*** Opening of THE DATA ***

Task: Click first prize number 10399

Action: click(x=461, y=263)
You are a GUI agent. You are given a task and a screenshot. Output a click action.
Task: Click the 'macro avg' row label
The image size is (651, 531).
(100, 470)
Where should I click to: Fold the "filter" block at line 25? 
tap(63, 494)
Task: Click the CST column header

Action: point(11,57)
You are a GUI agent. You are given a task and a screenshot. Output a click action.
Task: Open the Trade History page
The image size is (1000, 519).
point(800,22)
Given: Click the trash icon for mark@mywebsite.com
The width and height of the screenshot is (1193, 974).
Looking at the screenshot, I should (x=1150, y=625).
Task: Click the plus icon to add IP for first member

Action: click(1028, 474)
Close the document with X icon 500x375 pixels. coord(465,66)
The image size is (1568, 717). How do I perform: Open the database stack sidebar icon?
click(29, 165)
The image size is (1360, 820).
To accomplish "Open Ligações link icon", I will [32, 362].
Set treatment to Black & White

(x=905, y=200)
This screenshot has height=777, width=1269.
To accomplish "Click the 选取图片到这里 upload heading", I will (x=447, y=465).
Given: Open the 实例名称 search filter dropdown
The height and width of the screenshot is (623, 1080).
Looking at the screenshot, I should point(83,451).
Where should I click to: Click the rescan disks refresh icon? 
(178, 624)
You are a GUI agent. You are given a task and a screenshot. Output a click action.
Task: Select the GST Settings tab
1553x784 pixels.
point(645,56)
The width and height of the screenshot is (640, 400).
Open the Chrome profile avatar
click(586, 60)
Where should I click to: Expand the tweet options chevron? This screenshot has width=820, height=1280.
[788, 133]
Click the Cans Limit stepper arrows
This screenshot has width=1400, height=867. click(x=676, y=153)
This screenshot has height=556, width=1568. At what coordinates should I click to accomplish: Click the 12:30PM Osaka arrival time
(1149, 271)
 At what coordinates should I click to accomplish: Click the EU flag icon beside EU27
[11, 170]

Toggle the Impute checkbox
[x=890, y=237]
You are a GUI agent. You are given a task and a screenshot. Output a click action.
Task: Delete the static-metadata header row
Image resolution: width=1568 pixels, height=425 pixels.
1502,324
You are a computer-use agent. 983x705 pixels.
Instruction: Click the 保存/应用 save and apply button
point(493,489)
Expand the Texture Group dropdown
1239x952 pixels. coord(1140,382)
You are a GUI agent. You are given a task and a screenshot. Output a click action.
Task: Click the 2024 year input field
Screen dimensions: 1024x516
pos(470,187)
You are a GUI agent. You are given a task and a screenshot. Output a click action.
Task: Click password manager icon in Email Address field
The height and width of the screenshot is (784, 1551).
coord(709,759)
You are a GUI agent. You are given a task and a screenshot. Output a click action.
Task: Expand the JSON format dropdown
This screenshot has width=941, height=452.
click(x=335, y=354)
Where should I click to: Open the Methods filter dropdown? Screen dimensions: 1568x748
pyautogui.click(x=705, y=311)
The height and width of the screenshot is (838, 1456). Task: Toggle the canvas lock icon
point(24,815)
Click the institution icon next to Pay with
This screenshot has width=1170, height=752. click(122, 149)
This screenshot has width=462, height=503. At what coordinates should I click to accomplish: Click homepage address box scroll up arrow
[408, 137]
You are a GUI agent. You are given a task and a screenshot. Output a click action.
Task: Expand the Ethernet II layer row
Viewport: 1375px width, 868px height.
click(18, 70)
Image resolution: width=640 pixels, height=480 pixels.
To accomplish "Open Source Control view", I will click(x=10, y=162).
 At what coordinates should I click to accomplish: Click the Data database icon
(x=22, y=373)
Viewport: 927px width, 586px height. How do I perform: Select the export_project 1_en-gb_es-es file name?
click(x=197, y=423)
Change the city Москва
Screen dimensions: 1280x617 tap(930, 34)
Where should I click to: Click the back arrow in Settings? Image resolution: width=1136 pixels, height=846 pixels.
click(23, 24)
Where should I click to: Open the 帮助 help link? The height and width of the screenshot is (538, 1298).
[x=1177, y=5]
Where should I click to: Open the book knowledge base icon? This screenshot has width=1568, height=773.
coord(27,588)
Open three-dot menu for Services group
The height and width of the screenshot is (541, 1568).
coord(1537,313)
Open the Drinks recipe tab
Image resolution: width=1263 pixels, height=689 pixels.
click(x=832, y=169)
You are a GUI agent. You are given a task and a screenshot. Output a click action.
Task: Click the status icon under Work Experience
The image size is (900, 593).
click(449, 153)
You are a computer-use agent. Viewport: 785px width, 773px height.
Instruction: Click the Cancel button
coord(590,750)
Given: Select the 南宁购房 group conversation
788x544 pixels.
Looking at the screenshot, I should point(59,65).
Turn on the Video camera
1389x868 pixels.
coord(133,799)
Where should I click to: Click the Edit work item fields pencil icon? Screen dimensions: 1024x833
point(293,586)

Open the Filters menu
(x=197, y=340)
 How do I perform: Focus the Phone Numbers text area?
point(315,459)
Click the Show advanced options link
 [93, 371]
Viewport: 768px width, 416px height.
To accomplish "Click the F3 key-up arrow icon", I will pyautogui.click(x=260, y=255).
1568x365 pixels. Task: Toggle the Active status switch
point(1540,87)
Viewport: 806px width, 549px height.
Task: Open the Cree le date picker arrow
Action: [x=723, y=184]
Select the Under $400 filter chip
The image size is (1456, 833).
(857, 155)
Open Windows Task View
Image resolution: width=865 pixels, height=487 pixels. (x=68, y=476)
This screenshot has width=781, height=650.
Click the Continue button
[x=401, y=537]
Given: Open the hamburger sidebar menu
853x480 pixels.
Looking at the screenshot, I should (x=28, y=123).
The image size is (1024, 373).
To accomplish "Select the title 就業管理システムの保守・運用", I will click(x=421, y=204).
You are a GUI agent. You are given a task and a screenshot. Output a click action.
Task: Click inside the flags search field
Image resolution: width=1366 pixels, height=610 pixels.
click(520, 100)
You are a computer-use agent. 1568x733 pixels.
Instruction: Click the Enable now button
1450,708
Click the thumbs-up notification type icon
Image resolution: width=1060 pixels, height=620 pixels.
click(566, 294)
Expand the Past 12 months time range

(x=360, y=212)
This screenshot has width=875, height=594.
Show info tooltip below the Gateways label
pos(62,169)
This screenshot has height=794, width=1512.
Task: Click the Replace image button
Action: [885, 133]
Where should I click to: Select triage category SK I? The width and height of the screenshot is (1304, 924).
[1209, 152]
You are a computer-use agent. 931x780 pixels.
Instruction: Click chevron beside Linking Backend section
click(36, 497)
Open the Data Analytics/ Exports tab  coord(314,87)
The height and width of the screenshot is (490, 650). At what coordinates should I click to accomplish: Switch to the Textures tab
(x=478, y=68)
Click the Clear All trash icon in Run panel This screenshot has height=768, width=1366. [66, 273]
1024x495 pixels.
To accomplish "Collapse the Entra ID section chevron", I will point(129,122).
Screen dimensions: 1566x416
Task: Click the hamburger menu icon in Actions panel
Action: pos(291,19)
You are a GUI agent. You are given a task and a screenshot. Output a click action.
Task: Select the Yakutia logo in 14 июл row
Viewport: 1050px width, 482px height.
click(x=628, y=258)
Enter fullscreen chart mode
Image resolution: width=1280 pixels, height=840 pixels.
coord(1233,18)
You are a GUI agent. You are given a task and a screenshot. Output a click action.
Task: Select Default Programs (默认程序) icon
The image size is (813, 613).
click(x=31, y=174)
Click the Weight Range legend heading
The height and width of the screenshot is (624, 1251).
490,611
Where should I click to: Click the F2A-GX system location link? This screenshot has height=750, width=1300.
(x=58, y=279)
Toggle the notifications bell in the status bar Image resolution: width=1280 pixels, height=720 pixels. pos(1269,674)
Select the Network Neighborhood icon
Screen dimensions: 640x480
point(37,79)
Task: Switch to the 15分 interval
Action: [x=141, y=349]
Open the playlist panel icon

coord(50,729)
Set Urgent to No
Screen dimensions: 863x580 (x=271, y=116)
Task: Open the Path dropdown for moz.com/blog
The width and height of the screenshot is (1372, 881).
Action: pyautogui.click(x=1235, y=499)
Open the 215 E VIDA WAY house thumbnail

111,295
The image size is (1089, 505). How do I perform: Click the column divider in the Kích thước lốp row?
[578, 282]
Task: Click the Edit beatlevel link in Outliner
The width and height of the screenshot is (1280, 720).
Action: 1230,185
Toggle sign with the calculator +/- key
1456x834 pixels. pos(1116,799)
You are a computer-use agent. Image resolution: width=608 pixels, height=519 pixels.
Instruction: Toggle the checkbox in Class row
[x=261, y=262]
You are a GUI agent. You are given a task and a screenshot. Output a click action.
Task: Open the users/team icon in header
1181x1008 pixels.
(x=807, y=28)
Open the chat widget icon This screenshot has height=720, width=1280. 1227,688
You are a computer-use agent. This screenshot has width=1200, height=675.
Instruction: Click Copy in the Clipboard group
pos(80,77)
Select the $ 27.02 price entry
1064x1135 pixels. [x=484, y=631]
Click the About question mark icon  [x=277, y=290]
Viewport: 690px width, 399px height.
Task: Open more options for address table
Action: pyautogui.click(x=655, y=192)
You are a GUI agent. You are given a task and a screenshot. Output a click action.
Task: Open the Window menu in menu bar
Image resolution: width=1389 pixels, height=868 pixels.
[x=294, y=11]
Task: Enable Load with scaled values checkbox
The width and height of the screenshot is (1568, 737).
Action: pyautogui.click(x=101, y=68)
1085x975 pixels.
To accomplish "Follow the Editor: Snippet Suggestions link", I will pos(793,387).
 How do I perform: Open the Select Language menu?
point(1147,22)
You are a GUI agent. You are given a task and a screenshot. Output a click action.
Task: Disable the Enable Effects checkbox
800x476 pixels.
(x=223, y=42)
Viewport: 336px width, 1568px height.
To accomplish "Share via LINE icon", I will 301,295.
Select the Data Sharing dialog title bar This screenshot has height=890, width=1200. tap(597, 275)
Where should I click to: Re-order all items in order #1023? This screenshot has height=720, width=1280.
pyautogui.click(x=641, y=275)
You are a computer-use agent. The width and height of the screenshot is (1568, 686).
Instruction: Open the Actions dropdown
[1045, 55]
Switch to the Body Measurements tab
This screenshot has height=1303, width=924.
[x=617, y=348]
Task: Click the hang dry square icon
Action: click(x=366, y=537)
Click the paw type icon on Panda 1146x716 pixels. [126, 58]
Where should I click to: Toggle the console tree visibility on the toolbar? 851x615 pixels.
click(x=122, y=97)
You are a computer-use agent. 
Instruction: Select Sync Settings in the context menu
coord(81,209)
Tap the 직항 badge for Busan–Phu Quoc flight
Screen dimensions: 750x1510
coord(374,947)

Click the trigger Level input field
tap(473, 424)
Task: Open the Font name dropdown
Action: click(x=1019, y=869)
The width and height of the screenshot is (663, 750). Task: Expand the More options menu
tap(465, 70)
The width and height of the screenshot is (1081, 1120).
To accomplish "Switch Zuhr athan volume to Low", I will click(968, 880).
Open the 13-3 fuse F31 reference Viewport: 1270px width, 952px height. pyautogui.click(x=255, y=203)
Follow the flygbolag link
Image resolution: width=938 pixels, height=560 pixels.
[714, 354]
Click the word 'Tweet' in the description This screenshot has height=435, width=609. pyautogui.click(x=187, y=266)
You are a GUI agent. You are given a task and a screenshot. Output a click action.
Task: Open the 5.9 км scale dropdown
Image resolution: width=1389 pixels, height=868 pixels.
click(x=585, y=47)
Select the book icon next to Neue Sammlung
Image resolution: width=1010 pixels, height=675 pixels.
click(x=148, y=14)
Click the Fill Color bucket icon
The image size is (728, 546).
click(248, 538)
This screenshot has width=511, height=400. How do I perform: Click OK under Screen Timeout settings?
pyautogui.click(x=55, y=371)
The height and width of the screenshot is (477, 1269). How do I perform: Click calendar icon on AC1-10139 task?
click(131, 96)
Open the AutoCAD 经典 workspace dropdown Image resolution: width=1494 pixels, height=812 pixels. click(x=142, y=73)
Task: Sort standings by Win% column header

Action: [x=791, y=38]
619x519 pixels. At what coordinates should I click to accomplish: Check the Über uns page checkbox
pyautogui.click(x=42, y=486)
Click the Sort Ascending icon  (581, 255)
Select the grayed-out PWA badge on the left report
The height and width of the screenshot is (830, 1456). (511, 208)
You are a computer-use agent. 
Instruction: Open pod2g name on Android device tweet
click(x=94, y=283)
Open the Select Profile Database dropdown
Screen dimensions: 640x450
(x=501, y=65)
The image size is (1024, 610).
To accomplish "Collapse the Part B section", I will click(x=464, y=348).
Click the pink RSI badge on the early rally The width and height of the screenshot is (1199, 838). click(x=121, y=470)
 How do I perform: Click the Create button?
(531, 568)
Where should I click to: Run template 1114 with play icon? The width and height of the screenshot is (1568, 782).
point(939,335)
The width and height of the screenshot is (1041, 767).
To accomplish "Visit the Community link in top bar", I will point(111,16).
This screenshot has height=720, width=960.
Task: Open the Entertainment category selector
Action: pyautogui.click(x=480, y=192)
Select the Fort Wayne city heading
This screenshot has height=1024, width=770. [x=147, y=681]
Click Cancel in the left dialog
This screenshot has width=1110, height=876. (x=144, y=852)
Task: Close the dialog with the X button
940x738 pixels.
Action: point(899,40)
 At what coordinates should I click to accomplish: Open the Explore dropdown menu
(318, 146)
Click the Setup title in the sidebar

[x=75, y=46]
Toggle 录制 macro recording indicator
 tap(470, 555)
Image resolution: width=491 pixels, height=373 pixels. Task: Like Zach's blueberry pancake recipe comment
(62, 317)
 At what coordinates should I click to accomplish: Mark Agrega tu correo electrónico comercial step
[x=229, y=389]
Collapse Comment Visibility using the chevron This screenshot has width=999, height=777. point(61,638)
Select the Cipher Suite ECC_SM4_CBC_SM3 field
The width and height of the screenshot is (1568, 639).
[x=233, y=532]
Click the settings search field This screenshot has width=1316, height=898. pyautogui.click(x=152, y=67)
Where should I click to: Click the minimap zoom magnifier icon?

*** Close of THE DATA ***

_WHAT YOU ARE ASKED TO DO:_
Of all the entries above, output exactly the lines between the one holding "The width and height of the screenshot is (1041, 767)." and the one holding "Select the Cipher Suite ECC_SM4_CBC_SM3 field", inclusive.

_FINISHED EXERCISE:_
The width and height of the screenshot is (1041, 767).
To accomplish "Visit the Community link in top bar", I will point(111,16).
This screenshot has height=720, width=960.
Task: Open the Entertainment category selector
Action: pyautogui.click(x=480, y=192)
Select the Fort Wayne city heading
This screenshot has height=1024, width=770. [x=147, y=681]
Click Cancel in the left dialog
This screenshot has width=1110, height=876. (x=144, y=852)
Task: Close the dialog with the X button
940x738 pixels.
Action: point(899,40)
 At what coordinates should I click to accomplish: Open the Explore dropdown menu
(318, 146)
Click the Setup title in the sidebar

[x=75, y=46]
Toggle 录制 macro recording indicator
 tap(470, 555)
Image resolution: width=491 pixels, height=373 pixels. Task: Like Zach's blueberry pancake recipe comment
(62, 317)
 At what coordinates should I click to accomplish: Mark Agrega tu correo electrónico comercial step
[x=229, y=389]
Collapse Comment Visibility using the chevron This screenshot has width=999, height=777. point(61,638)
Select the Cipher Suite ECC_SM4_CBC_SM3 field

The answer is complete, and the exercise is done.